Where and how to search for flights?
- I recommend SkyScanner but look for the incognito option otherwise, the cookies will spy on you and with each new query the prices will be higher.
- Fly4free is good for searching for promotions. If you are flexible and can fly on any date, this page will definitely be useful.
- I know the pilot – local website where you can find interesting promotions and cheap flights.
What to do when you are there?
It all depends on how much time and funds you have. I spent 10 days there, travelling on a very low budget (maybe I just went too crazy with skiing on the volcano, it was a big expense). During these 10 days, I spent about $ 2000 AUD (exact spendings list at the bottom of the post). Can it be cheaper? Of course, it can. It all depends on your travel style.
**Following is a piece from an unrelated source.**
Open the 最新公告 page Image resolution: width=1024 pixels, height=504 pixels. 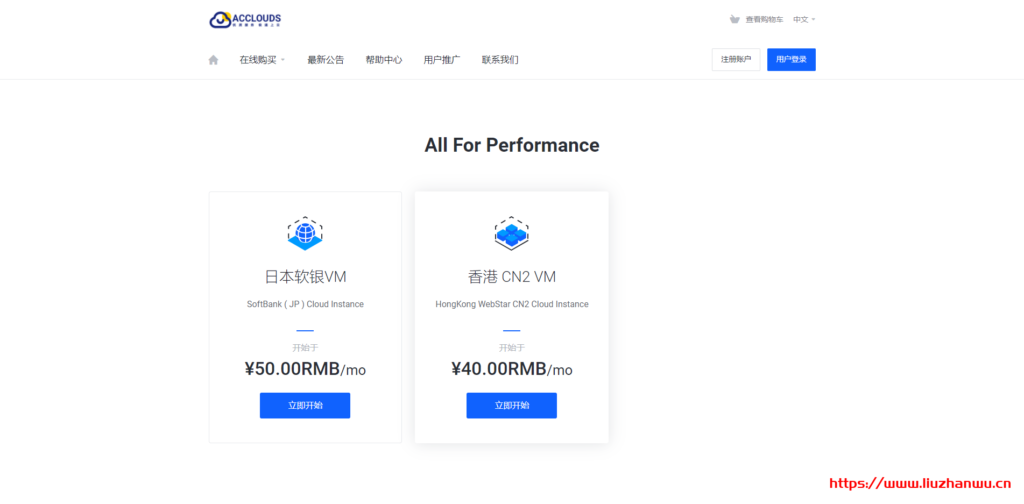click(x=325, y=60)
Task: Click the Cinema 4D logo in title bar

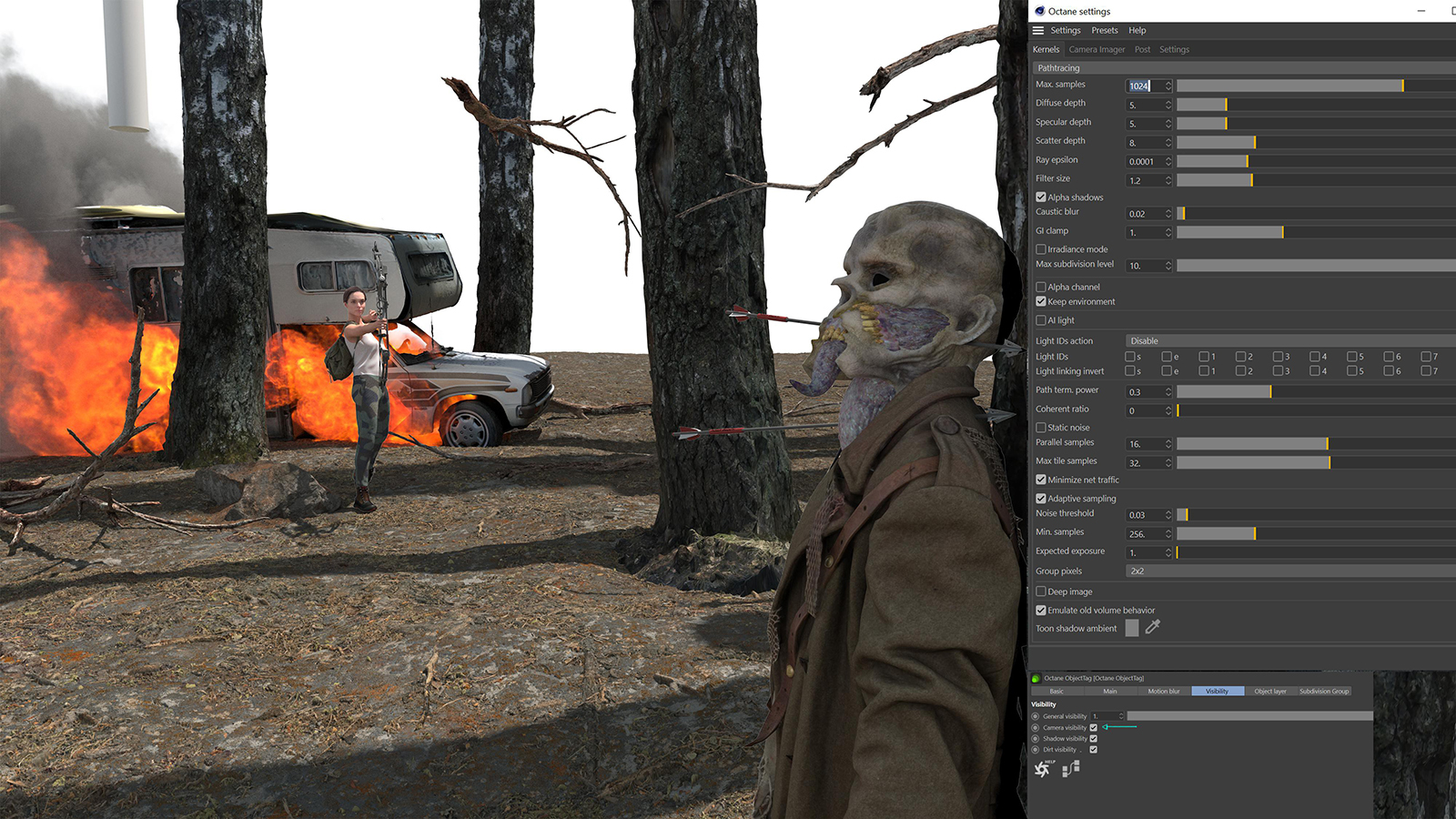Action: click(x=1039, y=11)
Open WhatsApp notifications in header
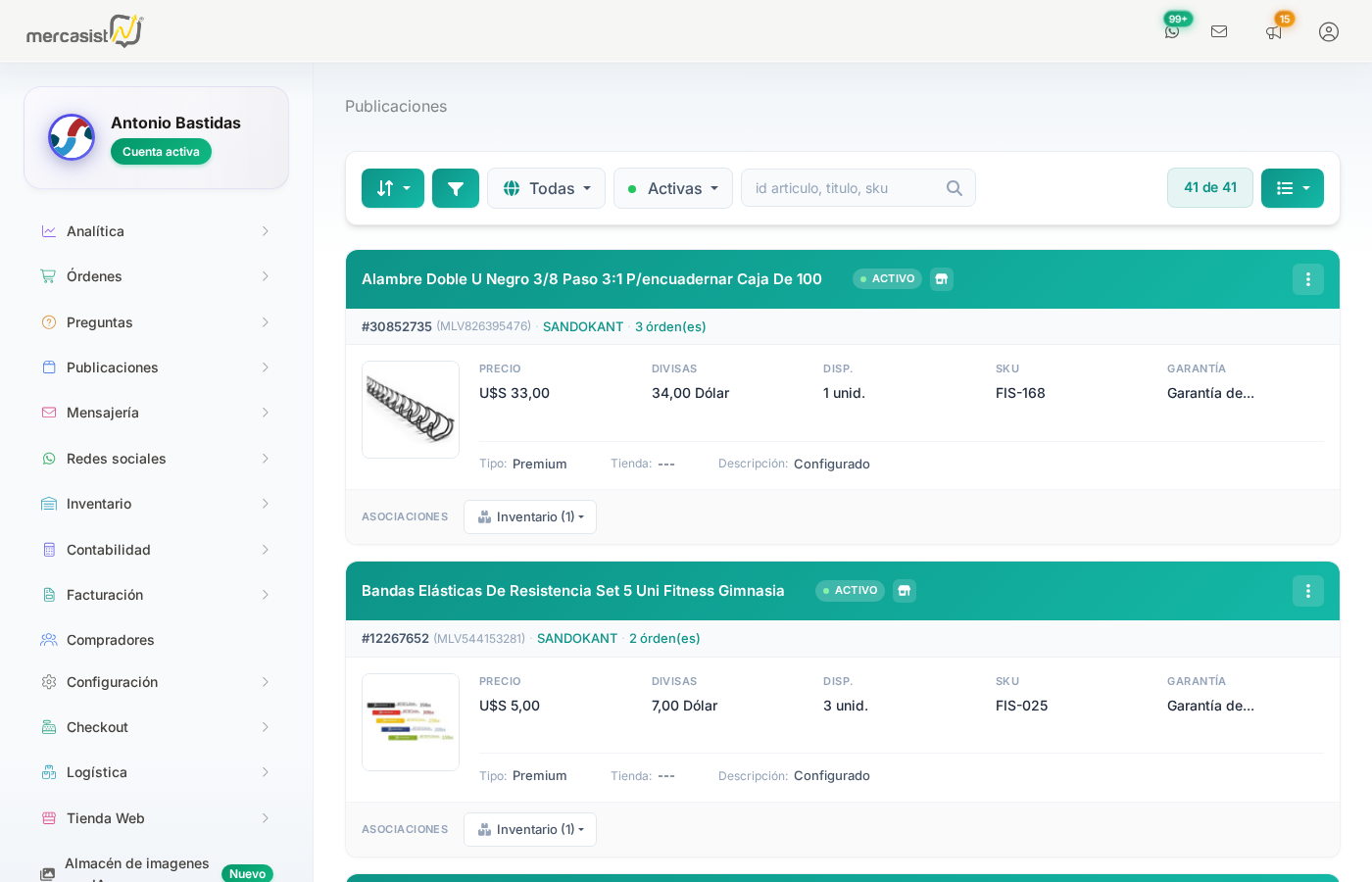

Due to the limited time, my route was as follows:
- 2 days in Auckland
- 2 days Rotorua
- Hobbiton – one day
- Taupo – one day
- Tongariro National Park – one-day skiing
- Wellington – two days
Map of places I have visited in New Zealand
Auckland: first stop
Auckland is a small city (less than 1.5 million) situated on the shores of the ocean, with many picturesque islands. Auckland is an amazingly green city. What surprised me was the weather. It is closer to the subtropics than to the temperate zone. Palm trees, fern trees and very pleasant 15-17 degrees, and remember it was July, the middle of winter in the southern hemisphere.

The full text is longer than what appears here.